Sore itu, orang tua ringkih berbelanja, dan ngobrol dengan saya, dia berkisah dulu ketika tempat dimana kami tinggal masih berupa sawah, sepi dan tak ada nyala lampu, hanya sinar rembulan atau bintang gemintang di langit, saya ' mengatur air subak itu disini, sendiri.
Saya biasa melakukan itu, saya tanya, apakah tidak takut? Tidaklah, paling ketakutan saya adalah adanya ular maupun hewan melata lainnya, di tempat ini, jawabnya ringan, sambil mengisap rokok kesukaannya.

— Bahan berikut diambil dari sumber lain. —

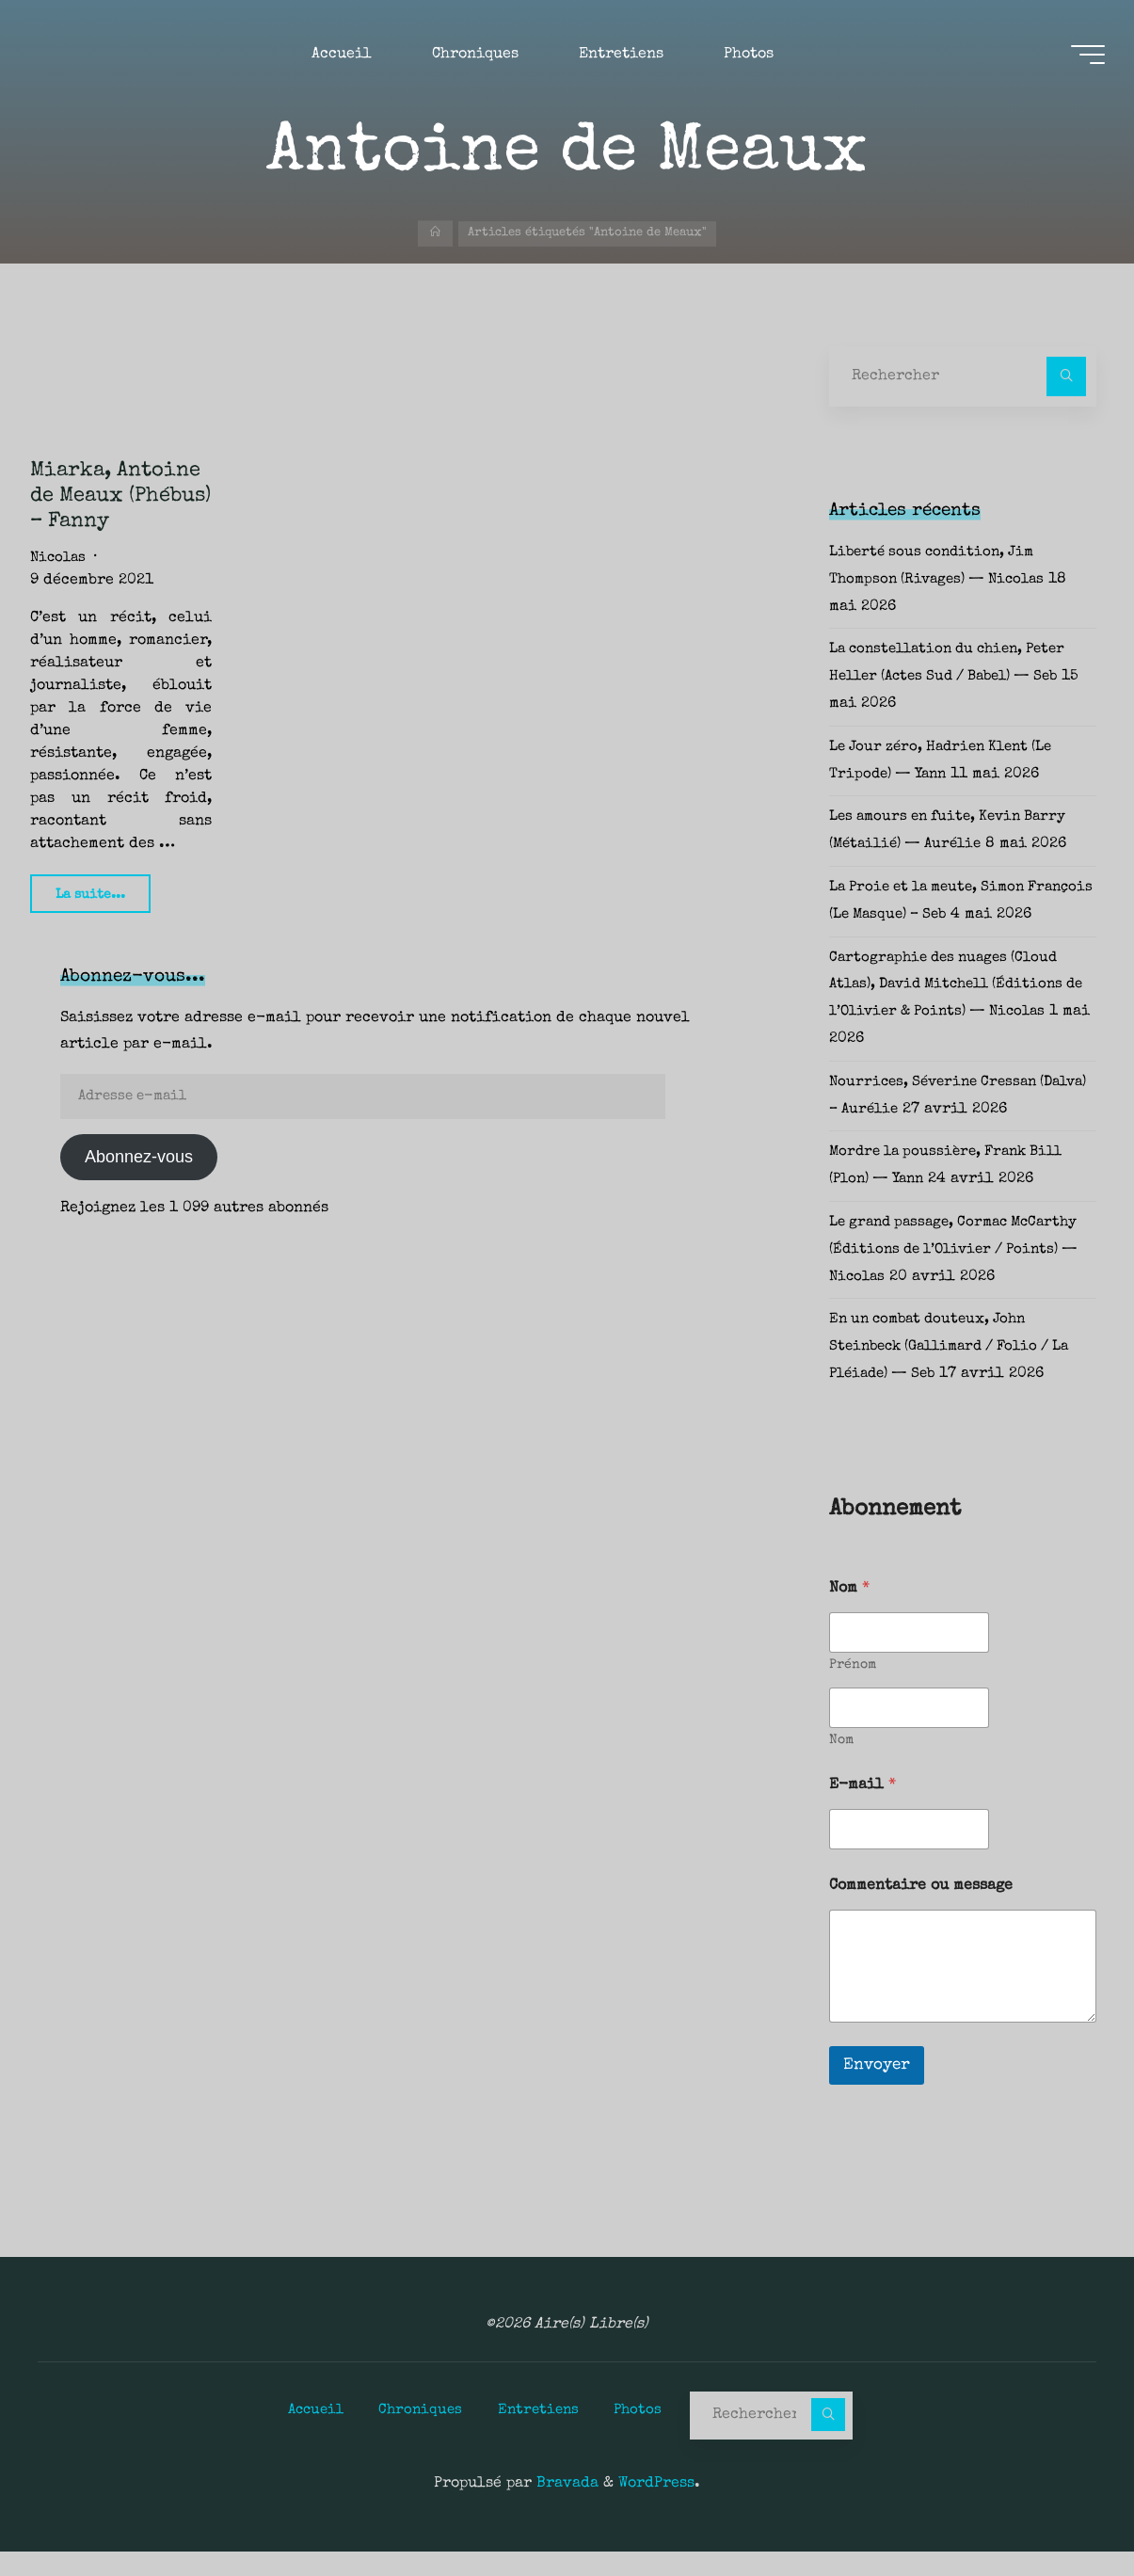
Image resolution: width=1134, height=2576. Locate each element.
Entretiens (541, 2434)
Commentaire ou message (921, 1913)
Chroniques (418, 2434)
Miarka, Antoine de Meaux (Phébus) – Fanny (120, 496)
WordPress (656, 2508)
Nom (841, 1767)
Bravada (565, 2508)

Namun, katanya menambahkan, bagi mereka yang memiliki kepekaan tinggi, akan dapat sinyal , sinyal-sinyal itu bisa dalam bentuk bisa bulu kuduk berdiri, atau mendengar suara , nyanyian, dan ketawa, atau ada tangisan. Di sekitar tempat ini, katanya tersenyum. Kata banyak orang tanah ini angker, pak ya? tanya saya, ya jawabnya singkat.

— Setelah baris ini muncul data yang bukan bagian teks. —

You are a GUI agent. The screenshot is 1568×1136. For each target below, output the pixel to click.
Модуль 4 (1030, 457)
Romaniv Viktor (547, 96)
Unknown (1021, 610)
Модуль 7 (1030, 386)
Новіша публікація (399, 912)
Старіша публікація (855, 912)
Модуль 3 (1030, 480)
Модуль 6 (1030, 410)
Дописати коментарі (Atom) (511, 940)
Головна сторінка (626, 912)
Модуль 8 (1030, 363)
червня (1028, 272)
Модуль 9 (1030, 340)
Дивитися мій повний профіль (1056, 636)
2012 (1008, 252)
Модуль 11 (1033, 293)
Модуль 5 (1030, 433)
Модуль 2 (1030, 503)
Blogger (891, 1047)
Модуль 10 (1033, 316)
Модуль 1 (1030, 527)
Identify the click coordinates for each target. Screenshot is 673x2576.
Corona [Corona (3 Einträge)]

Dia bercerita panjang lebar. Tanah ini awalnya sawah, pemiliknya, adalah seorang ibu, yang telah lama menjanda, dia tua ringkih, anak-anak berminat membaginya, kesepakatan sawah satu hektar itu dikavling- kavling. bagian anak-anaknya kemudian dijual, serta banyak orang yang membelinya.
Kavlingan tempat duduk kita ini, sebuah pohon bekul, tumbuh subur menjulang tinggi, gagah dengan buah , serta duri yang tajam, sehingga tak banyak orang berminat untuk memetiknya.
Tempat pohon bekul itu tumbuh pun laku terjual, dibeli orang dari desa lain. Tempat di depan dan strategis. Bagi pemilik baru tanah itu mau dibangunin rumah, kos-kosan, karena dekat dengan kampus, pasti laku begitulah pikiran si empunya.
Karena untuk dibangun, pohon bekul itu pun mengalami nasib naas, harus ditebang, begitu keputusan. Entah apa yang terjadi
Tukang tebang pohon yang sudah siap membawa gergaji kayu (sensor) namun ketika berada di bawah pohon itu, ia tak berani menebangnya, tidak hanya sekali, sudah beberapa kali.
Tak salah memang, kalau banyak orang berpikir bahwa pohon bekul itu seolah-olah tidak mau pergi, dia tetap bertahan. Para tukang sensor itu kadang melihat ada ular, atau hal-hal aneh lainnya yang kerap membangunkan bulu kuduknya, merinding. Suara tangisan dan masakan enak berdesir menusuk hidung, padahal tak ada yang memasak di tempat itu.
Kisah horor pun berhamburan, menghiasi ruang publik. Menjadi santapan ibu-ibu dan bapak-bapak, obrolan warung kopi.